Eggs in How Many Baskets? Prioritizing Building Wealth While You Build Your Business
Employees of publicly traded companies are often granted company stock as part of the compensation package. From a portfolio management perspective, holding a large amount of stock in the same company that provides you a salary increases your dependency on the company's financial stability. If the business were to become less stable, not only would the stock decrease in value, but the employee could also potentially find themselves out of their primary income source. Employees granted stock often mitigate this risk by selling some of the company stock and reinvesting it in other assets to diversify their growing wealth away from their primary income source.
But what about when you own your business? The situation becomes more complicated. One strategy that's often followed is to put everything except living expenses back into the business while growing it and then selling part of the company or taking on a strategic investor to help you begin to diversify elsewhere. Retirement planning is put on the back burner until the business has grown to a point when you can monetize it. But we think there is a more thoughtful approach that works well for many investors.
The Key: Diversification
While it may seem like a good idea, if you rely solely on your business as your source of wealth, this can expose you to a lot more volatility than you think. If all of your capital is locked up in your business, your business dictates your course. Creating and regularly adding to a separate investment portfolio diversifies your assets effectively. If you invest away from inherent exposures in your business, it can be a powerful tool to help diversify and smooth volatility across your business and life. For instance, if your business is vulnerable to cyclical sectors, you may consider creating an investment portfolio that is defensive against those sectors. Building a less correlated portfolio to your business cash flows or your seasonality can mean that you'll be able to use your investment income to bolster your business if you need to. At DeWitt Capital, we have proprietary portfolio-building tools that can help us utilize data to design portfolios specifically designed to reduce volatility.

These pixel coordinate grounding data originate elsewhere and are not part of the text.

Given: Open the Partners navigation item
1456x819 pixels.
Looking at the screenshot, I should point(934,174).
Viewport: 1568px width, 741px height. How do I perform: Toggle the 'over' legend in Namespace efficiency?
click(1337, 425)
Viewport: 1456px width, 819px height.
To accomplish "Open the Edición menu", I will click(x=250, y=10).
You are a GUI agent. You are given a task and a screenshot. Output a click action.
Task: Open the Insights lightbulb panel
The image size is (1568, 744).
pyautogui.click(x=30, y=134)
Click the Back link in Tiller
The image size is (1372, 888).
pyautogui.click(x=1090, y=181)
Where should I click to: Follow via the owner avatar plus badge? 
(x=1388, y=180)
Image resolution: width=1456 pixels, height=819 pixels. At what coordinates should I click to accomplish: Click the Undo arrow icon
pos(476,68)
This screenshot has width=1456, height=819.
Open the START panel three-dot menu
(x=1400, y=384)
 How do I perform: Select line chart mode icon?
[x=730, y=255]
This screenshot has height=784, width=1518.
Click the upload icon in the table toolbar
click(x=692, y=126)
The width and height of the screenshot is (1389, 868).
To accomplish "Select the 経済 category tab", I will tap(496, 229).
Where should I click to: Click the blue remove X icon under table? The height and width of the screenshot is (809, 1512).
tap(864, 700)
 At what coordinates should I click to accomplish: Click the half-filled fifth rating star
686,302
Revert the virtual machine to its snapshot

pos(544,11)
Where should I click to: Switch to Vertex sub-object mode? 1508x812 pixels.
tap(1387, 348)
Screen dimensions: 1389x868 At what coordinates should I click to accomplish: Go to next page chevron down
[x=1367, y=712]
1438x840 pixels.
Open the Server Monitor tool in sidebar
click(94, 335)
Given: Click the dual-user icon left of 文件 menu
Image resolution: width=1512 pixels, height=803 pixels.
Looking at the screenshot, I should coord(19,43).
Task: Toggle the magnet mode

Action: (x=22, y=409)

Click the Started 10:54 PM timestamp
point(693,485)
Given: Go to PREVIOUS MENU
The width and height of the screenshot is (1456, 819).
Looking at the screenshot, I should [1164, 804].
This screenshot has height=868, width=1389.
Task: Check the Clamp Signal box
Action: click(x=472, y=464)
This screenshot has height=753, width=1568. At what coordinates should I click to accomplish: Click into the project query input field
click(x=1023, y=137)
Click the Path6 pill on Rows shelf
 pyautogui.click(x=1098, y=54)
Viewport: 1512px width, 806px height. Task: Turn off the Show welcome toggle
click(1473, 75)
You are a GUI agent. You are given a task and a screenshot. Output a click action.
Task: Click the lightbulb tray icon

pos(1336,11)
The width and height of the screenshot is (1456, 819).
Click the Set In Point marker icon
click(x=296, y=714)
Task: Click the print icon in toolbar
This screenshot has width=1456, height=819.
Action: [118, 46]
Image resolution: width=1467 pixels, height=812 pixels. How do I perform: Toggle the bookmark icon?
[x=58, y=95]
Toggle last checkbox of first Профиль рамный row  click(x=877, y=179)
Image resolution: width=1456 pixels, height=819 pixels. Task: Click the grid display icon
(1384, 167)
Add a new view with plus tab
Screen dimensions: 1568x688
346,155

Retirement Savings Tax Advantages
There can be significant tax advantages to setting up the right kind of retirement plan for your business and ensuring that you set aside money to invest every year. While there are upfront fees and ongoing costs associated with formal retirement plans, they also allow you to save in a very tax-advantageous manner. Depending on your situation, a 401(k) plan and a cash balance plan are tools you can use to save effectively and look towards a future income stream you can access without having to sell your business. They can also be a great way to attract and retain talented employees.
How About Timing?
When you're putting everything back into your business with the idea that you'll eventually fund your retirement by selling all or part of it, you're essentially making two wagers. The first is that you'll be able to sell when you are ready and not before, and the second is that when you are ready, the market for your business will be at a good point for an exit. Having to liquidate because you are no longer able to run the business or sell when either the company is struggling or the market isn't right can limit the amount you realize. You only get to sell it once, and your retirement life will be dependent on the amount the market accepts. If you've planned for a source of retirement income away from your business, you'll have more flexibility when it comes time to sell.
The Bottom Line
Even as you're building your business, it makes sense to think about your wealth as an entirely separate stream of future income. Thinking about diversification across your total asset profile can get you started on a journey to financial independence.